Put the text lines of the data below into a JSON list of strings, one string per line, leaving out blank lines and any pictures.

*Records supplied*
========
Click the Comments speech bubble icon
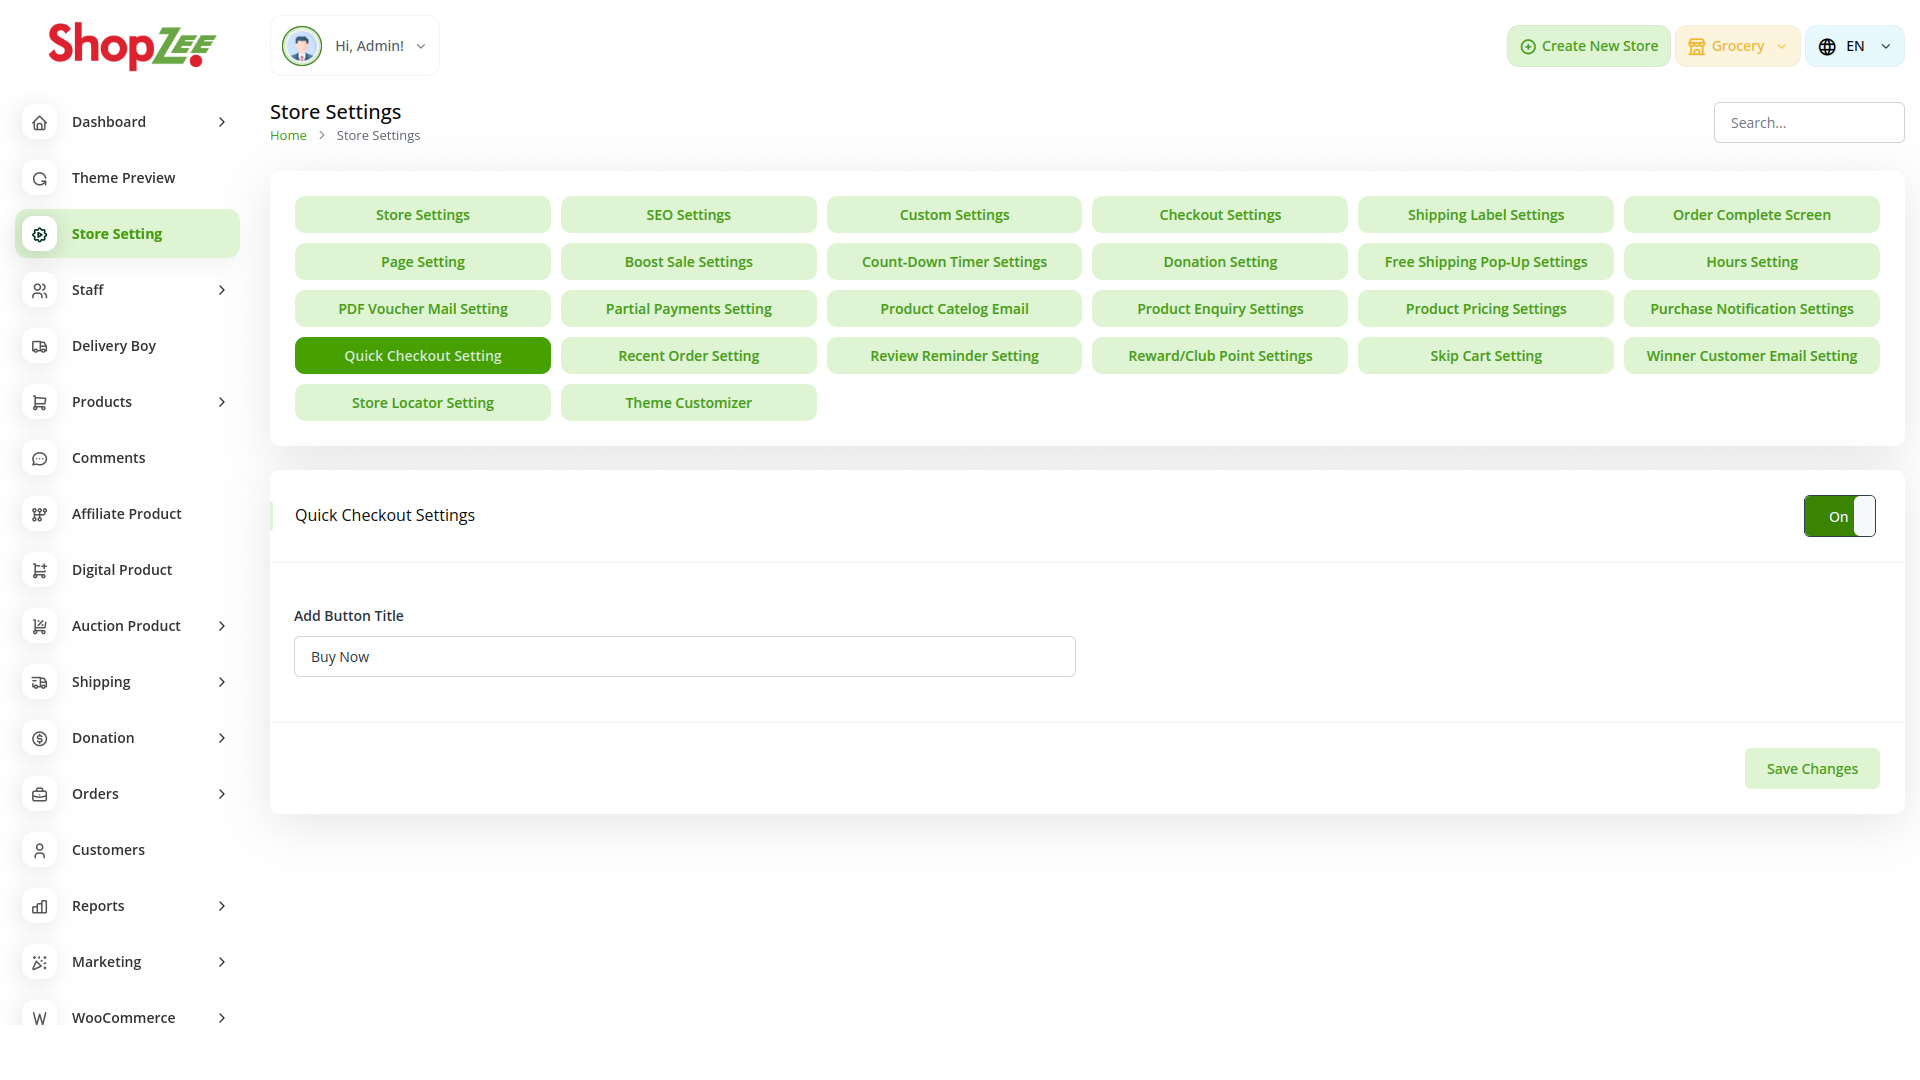The image size is (1920, 1080). pyautogui.click(x=39, y=458)
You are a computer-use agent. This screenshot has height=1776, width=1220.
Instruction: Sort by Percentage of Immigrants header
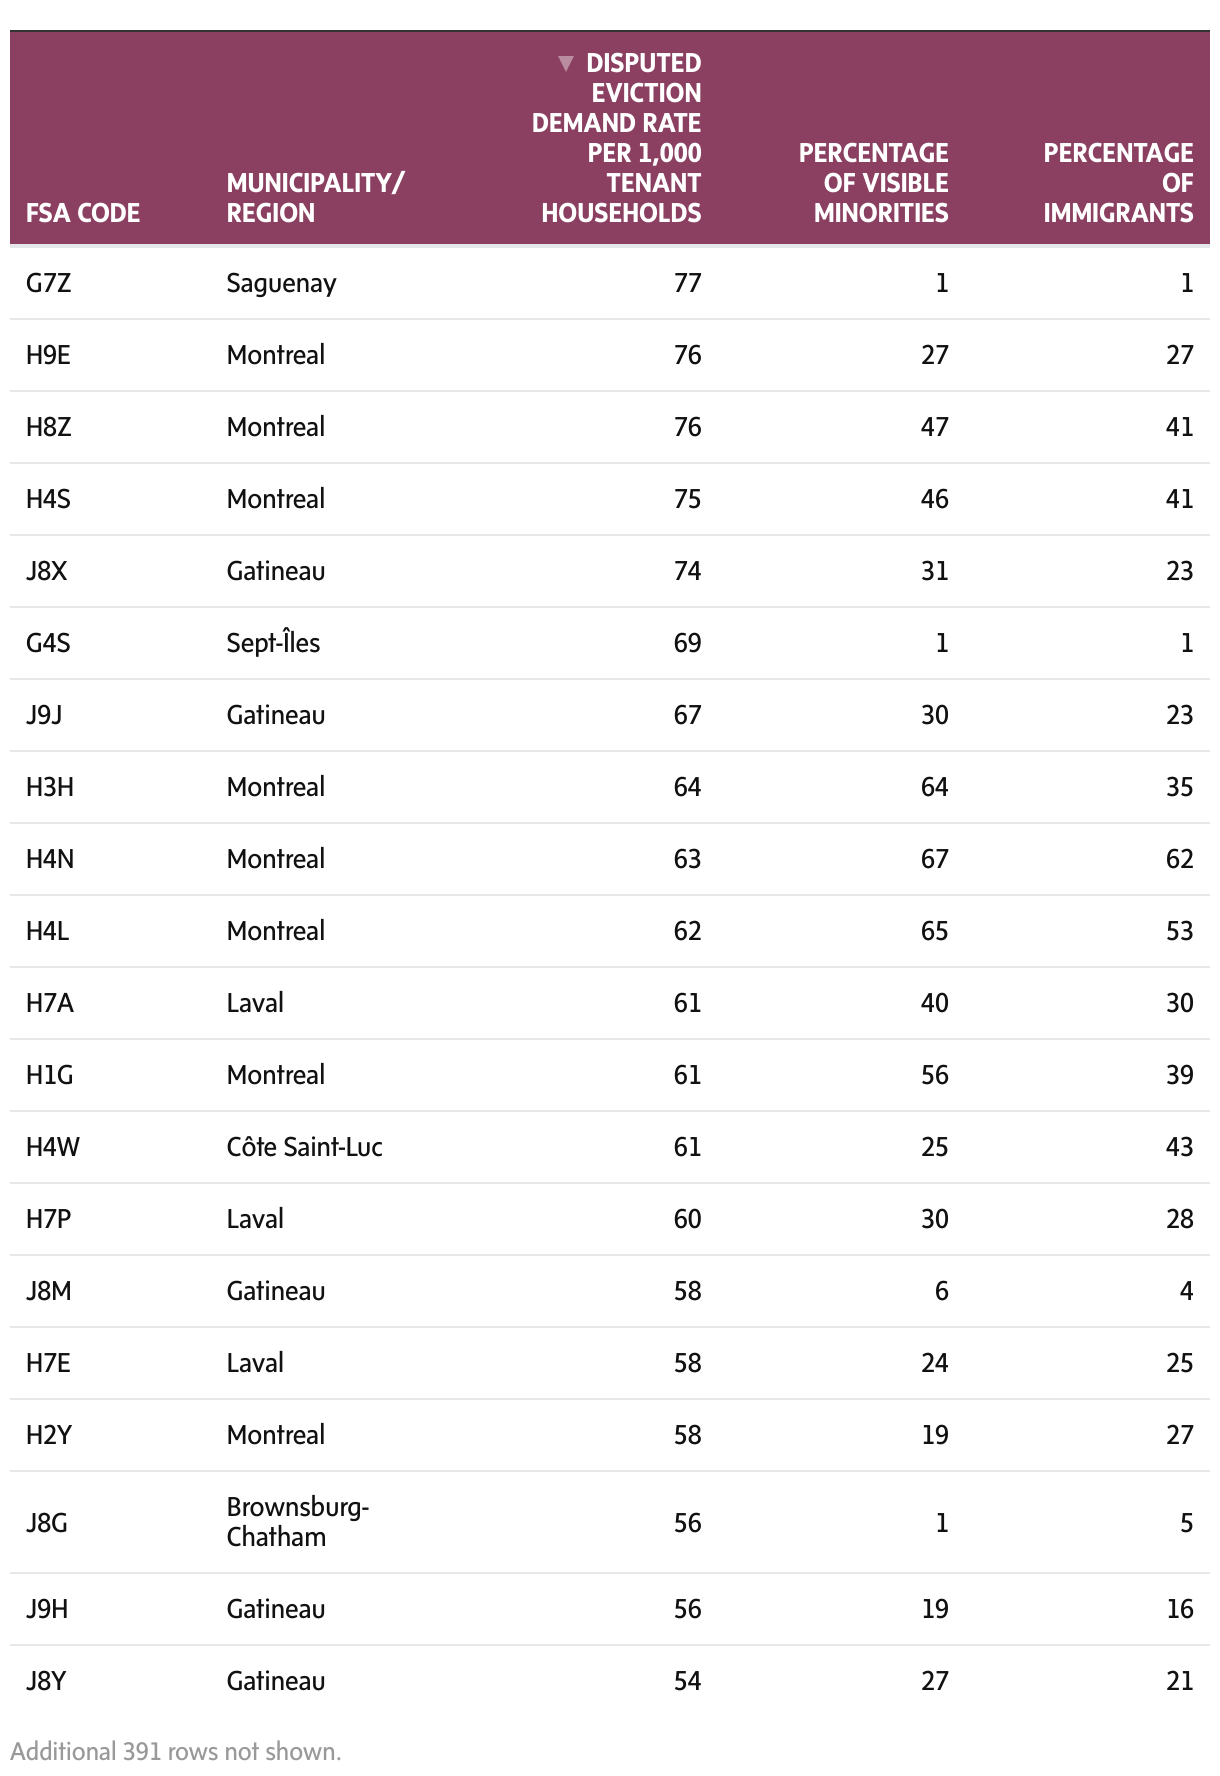1118,183
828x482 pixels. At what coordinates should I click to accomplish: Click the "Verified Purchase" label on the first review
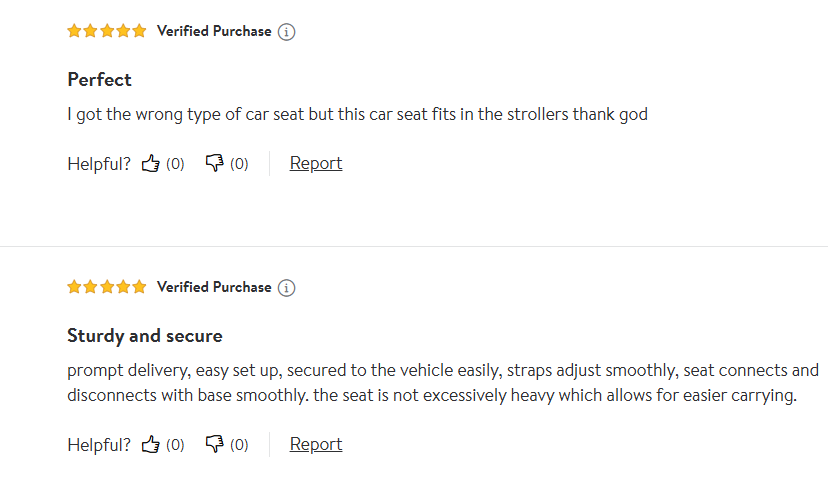pyautogui.click(x=214, y=31)
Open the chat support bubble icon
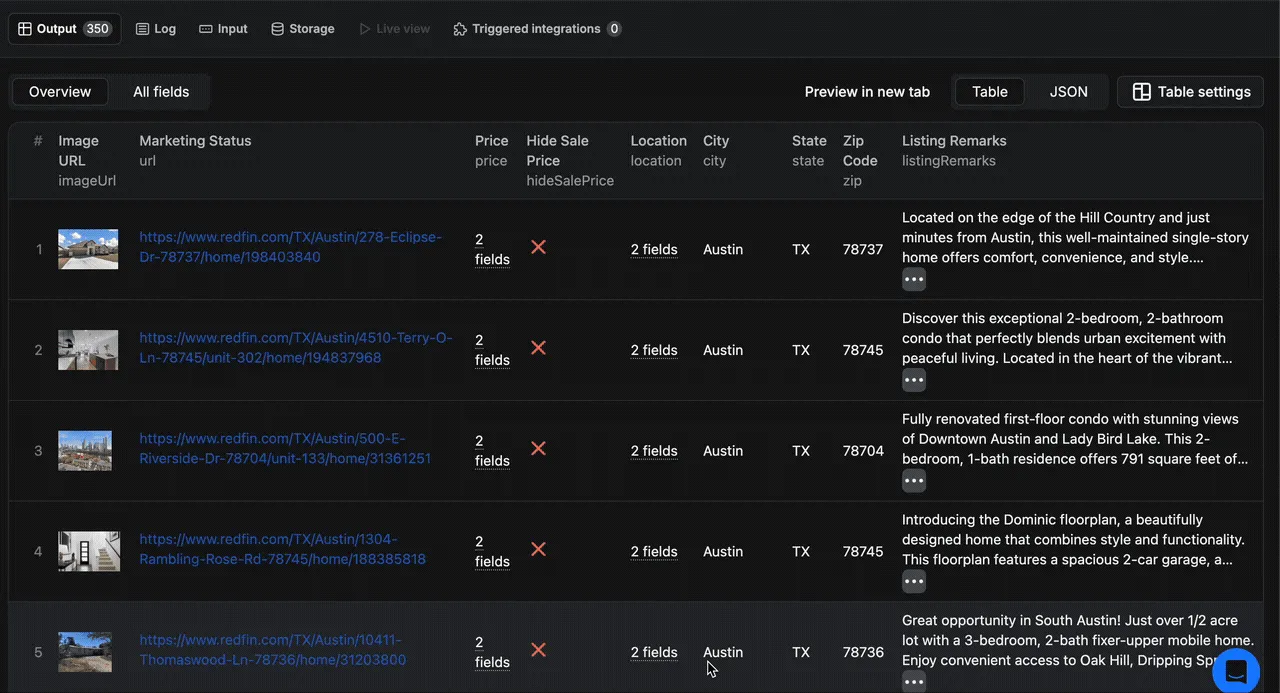 pos(1236,670)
========
*Response to the task*
[
  "Click the Comments speech bubble icon",
  "The image size is (1920, 1080). pyautogui.click(x=39, y=458)",
  "You are a computer-use agent. This screenshot has height=1776, width=1220.",
  "Instruction: Sort by Percentage of Immigrants header",
  "1118,183",
  "828x482 pixels. At what coordinates should I click to accomplish: Click the \"Verified Purchase\" label on the first review",
  "pyautogui.click(x=214, y=31)",
  "Open the chat support bubble icon",
  " pos(1236,670)"
]